Where does the word "Home" show up in the records? Copy every line that holds it.

(Dataset records)
========

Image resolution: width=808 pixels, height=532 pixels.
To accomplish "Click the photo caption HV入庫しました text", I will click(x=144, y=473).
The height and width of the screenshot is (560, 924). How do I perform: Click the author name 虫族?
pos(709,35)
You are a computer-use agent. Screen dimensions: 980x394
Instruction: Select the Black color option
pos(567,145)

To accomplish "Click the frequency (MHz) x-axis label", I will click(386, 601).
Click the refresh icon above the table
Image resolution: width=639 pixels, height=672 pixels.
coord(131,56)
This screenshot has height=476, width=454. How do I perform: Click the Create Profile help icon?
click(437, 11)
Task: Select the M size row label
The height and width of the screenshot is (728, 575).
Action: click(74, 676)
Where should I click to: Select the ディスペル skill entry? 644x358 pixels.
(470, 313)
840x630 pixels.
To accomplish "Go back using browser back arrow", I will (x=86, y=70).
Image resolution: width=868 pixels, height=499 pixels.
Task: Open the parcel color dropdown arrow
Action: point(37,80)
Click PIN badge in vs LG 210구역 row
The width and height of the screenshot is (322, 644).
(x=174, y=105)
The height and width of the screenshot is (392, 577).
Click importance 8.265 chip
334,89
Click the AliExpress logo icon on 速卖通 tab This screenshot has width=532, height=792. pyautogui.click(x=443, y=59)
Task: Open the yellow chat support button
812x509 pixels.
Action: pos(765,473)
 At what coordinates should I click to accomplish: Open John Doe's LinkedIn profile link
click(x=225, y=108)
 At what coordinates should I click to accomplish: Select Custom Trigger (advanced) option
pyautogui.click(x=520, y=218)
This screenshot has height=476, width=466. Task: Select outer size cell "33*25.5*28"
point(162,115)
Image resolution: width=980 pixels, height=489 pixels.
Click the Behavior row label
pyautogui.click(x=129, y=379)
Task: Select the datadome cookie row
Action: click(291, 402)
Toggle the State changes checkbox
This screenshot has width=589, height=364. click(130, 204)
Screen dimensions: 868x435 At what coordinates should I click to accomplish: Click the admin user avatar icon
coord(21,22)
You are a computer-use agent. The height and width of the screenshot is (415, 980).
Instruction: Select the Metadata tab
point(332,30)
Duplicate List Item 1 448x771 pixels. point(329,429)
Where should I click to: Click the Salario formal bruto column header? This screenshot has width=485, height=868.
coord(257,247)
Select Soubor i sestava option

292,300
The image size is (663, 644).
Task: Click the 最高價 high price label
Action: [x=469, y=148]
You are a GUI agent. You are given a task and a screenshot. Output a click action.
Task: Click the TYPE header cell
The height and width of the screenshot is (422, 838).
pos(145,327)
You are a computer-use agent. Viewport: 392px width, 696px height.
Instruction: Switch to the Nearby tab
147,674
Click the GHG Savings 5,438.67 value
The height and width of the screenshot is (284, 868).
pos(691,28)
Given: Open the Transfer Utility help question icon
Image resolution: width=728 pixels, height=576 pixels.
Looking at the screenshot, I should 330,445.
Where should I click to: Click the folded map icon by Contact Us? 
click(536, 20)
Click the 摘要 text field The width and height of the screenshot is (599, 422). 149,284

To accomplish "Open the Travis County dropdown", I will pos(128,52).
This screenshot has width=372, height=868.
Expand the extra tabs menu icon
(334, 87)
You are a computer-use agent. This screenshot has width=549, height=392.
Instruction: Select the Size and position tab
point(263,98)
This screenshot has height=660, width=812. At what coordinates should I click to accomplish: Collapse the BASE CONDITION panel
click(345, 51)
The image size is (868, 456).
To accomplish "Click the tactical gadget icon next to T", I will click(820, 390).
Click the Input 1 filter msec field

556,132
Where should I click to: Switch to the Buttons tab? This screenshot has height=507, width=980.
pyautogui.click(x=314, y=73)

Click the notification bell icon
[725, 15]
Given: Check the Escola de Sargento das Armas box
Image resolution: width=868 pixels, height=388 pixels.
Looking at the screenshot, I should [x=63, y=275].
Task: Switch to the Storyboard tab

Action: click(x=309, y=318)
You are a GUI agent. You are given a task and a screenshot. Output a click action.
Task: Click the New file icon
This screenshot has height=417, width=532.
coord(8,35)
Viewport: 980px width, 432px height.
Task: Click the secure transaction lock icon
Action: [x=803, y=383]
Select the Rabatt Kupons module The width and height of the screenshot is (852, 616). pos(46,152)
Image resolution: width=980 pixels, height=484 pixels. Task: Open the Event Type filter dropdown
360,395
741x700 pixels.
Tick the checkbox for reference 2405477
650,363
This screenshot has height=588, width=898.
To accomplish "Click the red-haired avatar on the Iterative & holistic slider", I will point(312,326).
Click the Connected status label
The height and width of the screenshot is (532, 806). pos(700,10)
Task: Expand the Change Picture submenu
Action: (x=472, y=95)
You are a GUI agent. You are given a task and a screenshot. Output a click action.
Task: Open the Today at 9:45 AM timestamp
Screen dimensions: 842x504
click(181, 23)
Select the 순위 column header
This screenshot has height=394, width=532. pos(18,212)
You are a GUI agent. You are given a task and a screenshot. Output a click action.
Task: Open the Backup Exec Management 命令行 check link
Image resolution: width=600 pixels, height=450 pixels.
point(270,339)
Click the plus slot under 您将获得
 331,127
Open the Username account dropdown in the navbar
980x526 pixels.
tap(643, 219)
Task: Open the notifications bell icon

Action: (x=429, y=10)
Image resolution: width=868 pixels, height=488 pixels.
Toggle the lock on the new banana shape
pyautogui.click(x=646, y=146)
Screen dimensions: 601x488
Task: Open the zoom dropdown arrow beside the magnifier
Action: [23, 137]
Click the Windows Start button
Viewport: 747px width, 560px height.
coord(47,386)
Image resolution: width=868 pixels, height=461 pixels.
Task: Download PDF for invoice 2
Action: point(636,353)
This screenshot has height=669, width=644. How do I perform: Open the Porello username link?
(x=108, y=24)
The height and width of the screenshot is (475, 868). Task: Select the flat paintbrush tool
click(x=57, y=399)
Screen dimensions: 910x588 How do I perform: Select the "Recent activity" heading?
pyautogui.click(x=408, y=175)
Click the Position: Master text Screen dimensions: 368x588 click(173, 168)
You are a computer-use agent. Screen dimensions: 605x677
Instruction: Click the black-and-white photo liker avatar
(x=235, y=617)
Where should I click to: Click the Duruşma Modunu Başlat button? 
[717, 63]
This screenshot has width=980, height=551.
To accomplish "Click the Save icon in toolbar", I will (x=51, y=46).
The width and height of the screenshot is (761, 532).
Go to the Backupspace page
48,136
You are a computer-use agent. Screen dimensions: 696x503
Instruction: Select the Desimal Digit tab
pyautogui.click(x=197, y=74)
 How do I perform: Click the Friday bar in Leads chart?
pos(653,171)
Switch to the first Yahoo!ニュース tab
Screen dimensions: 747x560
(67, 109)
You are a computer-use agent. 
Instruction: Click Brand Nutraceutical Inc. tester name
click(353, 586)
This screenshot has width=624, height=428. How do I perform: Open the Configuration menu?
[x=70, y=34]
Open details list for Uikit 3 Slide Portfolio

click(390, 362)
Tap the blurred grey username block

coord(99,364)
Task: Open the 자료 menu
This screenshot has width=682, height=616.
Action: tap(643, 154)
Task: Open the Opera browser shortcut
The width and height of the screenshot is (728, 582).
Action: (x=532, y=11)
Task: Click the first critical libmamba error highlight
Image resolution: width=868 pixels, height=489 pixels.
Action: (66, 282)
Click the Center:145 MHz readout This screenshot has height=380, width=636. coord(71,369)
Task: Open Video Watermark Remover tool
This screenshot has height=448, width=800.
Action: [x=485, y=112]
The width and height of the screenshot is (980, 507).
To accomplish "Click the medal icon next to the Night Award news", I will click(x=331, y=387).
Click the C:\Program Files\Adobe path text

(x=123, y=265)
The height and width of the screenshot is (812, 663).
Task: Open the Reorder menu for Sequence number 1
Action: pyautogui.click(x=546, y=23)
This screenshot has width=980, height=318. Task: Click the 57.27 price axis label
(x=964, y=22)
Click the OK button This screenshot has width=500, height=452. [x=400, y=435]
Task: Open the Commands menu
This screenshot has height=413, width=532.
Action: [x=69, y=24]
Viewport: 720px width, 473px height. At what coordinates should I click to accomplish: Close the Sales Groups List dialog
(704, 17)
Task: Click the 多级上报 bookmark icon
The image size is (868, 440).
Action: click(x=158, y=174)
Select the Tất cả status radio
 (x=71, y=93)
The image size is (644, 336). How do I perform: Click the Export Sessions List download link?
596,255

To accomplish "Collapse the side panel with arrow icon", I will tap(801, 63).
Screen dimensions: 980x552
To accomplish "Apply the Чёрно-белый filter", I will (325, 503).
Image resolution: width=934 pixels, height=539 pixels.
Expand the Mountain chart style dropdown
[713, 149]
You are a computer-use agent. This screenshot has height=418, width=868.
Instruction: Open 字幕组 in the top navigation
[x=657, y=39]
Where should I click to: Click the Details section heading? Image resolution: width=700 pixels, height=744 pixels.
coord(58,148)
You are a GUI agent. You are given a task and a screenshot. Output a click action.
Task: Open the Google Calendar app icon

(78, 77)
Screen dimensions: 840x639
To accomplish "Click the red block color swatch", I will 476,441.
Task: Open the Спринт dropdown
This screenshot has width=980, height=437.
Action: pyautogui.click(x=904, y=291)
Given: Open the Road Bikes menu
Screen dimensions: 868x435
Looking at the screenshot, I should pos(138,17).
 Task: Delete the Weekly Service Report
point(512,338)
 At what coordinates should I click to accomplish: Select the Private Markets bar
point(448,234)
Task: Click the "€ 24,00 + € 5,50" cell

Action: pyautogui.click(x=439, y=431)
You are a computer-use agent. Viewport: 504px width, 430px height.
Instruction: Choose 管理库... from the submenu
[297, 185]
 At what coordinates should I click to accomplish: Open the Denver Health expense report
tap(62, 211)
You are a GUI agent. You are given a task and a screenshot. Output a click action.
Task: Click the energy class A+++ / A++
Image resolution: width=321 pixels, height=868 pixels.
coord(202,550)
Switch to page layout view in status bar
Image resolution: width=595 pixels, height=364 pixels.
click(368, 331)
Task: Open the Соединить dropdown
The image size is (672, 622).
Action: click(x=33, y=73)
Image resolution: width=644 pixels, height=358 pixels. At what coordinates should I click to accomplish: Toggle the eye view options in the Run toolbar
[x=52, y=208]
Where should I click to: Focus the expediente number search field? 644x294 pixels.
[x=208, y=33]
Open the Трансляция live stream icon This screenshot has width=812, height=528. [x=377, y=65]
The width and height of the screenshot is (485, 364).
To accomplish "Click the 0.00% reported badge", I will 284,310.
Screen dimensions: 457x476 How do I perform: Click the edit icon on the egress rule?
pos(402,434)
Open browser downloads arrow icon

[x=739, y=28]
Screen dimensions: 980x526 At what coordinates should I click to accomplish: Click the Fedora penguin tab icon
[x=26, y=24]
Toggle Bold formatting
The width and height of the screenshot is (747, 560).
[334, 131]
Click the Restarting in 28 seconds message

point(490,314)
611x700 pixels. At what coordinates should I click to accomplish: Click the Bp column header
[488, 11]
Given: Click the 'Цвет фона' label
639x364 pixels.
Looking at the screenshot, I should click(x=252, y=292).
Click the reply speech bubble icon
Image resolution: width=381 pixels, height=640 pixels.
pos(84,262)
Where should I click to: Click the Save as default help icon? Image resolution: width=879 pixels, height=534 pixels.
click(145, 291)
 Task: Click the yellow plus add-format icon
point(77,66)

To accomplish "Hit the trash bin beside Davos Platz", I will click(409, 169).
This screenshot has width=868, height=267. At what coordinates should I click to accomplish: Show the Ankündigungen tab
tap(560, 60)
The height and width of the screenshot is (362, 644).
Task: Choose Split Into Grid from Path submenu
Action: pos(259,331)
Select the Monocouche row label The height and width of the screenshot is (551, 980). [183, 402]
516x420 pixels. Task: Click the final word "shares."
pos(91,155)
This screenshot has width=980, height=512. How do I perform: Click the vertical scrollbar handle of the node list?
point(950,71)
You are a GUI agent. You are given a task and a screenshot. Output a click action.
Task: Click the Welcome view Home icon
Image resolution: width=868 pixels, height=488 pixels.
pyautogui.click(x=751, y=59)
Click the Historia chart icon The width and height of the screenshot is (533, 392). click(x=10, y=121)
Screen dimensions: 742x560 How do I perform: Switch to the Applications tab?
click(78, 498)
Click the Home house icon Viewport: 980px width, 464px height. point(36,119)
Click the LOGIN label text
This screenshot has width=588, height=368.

========

WRITTEN RESPONSE:
Task: Click the Welcome view Home icon
Click the Home house icon Viewport: 980px width, 464px height. point(36,119)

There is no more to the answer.